• 指示: 本文のうち「コンタクトセンターソリューシ」から「最も適していると考えている。」までを含む部分を書き出し、その中の「無料ユーザー」をすべて「フリーユーザー」に置き換えよ。

• 本文:
......
Yahoo!の3億4000万ユーザーを支えるサポートシステム

米Genesysは米国ラスベガスにおいて同社の年次ユーザーカンファレンス「G-Force 2006」を開催している。米Yahoo!がGenesysのコンタクトセンター製品を利用して3億4000万人という膨大なユーザーをサポートするシステムを構築したことが紹介された。

» 2006年05月25日 14時08分 公開
[怒賀新也,ITmedia]

 コンタクトセンターソリューションを提供する米Genesysは米国ラスベガスにおいて同社の年次ユーザーカンファレンス「G-Force 2006」を開催している。2日目となった5月24日は、米Yahoo!がGenesysのコンタクトセンター製品を利用して、3億4000万人という膨大なユーザーをサポートするシステムを構築したことが紹介された。

 講演した米Yahoo!のグローバルカスタマケア担当のバイスプレジデント、ティッシュ・ウィットクラフト氏は、「Yahoo!ブランドを認識してもらうことを何よりも重視している」と同社のビジネスの基本的な考え方を話す。そのために、顧客を「無料ユーザー」「プレミアム」「ハイバリュー」の3つのセグメントに分けているという。

米Yahoo!のグローバルカスタマケア担当のバイスプレジデント、ティッシュ・ウィットクラフト氏

 ポイントの1つは、収益を生まない大量の無料ユーザーに対していかにサービスを提供するのかにある。Yahoo! Mailは20億アカウントにも上るからだ。一方、同社に広告を出している企業の製品を買っている顧客を「ハイバリュー顧客」と位置付け、その顧客をどのようにサポートしていくかが最重要の課題と位置付けている。

 こうした大量のユーザーをサポートするためのコンタクトセンターのプラットフォームとして、Yahoo!はGenesysの製品を採用している。

 同社の顧客サポートチャネルは年間5200万のトランザクションがあり、ヘルプページのページビューは月間1億2000万にも上るという。チャネルの内訳は電話が25%、電子メールが75%。大量の無料ユーザーを抱える同社は、セルフサービスによるサポートが最も適していると考えている。
......
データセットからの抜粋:
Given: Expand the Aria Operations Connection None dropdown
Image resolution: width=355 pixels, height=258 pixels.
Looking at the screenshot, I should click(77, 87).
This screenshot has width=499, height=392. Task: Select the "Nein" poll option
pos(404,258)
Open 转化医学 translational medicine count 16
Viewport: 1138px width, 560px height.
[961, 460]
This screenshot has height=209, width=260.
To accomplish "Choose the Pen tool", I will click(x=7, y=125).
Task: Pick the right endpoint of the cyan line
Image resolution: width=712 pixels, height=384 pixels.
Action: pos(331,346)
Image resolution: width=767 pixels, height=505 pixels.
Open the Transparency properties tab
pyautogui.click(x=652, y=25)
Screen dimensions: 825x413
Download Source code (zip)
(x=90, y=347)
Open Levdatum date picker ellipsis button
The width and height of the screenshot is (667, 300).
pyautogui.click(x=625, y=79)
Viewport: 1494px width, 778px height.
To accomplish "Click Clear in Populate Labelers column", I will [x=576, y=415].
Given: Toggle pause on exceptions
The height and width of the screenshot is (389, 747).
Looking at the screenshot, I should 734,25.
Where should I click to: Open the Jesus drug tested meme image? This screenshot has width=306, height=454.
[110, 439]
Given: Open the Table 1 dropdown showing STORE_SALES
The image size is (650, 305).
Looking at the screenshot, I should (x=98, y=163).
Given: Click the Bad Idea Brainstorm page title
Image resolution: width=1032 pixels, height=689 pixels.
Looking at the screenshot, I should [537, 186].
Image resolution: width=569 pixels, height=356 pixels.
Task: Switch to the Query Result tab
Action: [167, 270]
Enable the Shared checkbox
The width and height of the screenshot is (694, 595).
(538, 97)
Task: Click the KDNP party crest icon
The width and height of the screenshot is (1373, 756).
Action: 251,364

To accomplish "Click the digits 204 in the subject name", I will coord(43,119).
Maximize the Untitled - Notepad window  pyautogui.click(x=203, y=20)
......
• 出力結果:
コンタクトセンターソリューションを提供する米Genesysは米国ラスベガスにおいて同社の年次ユーザーカンファレンス「G-Force 2006」を開催している。2日目となった5月24日は、米Yahoo!がGenesysのコンタクトセンター製品を利用して、3億4000万人という膨大なユーザーをサポートするシステムを構築したことが紹介された。

 講演した米Yahoo!のグローバルカスタマケア担当のバイスプレジデント、ティッシュ・ウィットクラフト氏は、「Yahoo!ブランドを認識してもらうことを何よりも重視している」と同社のビジネスの基本的な考え方を話す。そのために、顧客を「フリーユーザー」「プレミアム」「ハイバリュー」の3つのセグメントに分けているという。

米Yahoo!のグローバルカスタマケア担当のバイスプレジデント、ティッシュ・ウィットクラフト氏

 ポイントの1つは、収益を生まない大量のフリーユーザーに対していかにサービスを提供するのかにある。Yahoo! Mailは20億アカウントにも上るからだ。一方、同社に広告を出している企業の製品を買っている顧客を「ハイバリュー顧客」と位置付け、その顧客をどのようにサポートしていくかが最重要の課題と位置付けている。

 こうした大量のユーザーをサポートするためのコンタクトセンターのプラットフォームとして、Yahoo!はGenesysの製品を採用している。

 同社の顧客サポートチャネルは年間5200万のトランザクションがあり、ヘルプページのページビューは月間1億2000万にも上るという。チャネルの内訳は電話が25%、電子メールが75%。大量のフリーユーザーを抱える同社は、セルフサービスによるサポートが最も適していると考えている。